▶ _EXERCISE DIRECTIONS_
Word for word, restate the lines that run from the line containing "Sortare (123, 124)" to the last line of the records below.

▶ _RECORDS SHOWN_
=== Section Start ===

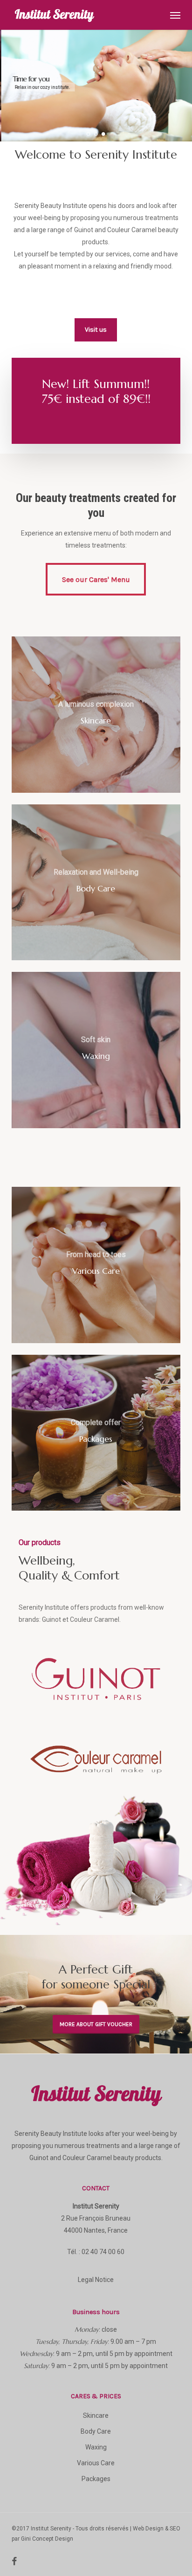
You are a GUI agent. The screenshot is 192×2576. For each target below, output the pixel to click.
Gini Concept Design (47, 2539)
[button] (175, 15)
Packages (96, 2478)
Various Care (96, 2463)
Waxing (96, 2447)
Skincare (96, 2415)
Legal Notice (96, 2279)
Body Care (96, 2431)
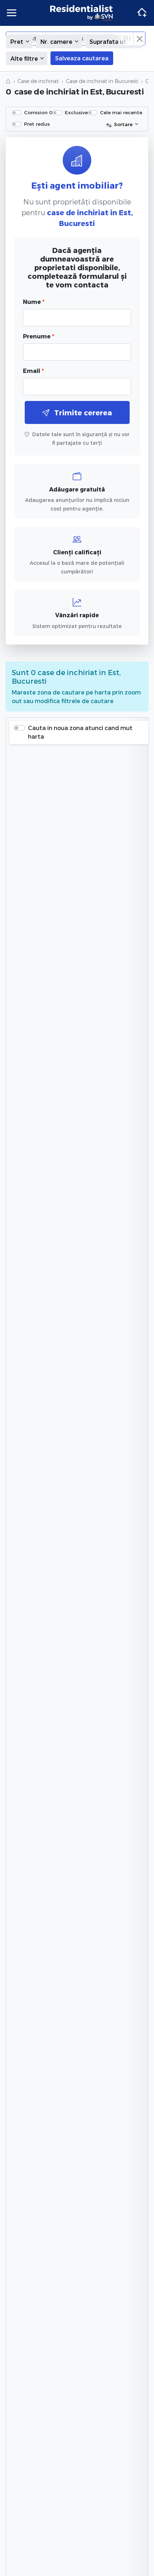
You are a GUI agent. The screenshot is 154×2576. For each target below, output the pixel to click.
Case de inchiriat (38, 81)
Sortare (123, 124)
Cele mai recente (121, 112)
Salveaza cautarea (82, 58)
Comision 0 (38, 112)
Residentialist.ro (81, 13)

=== Section End ===

▶ _TASK OUTPUT_
Sortare (123, 124)
Cele mai recente (121, 112)
Salveaza cautarea (82, 58)
Comision 0 (38, 112)
Residentialist.ro (81, 13)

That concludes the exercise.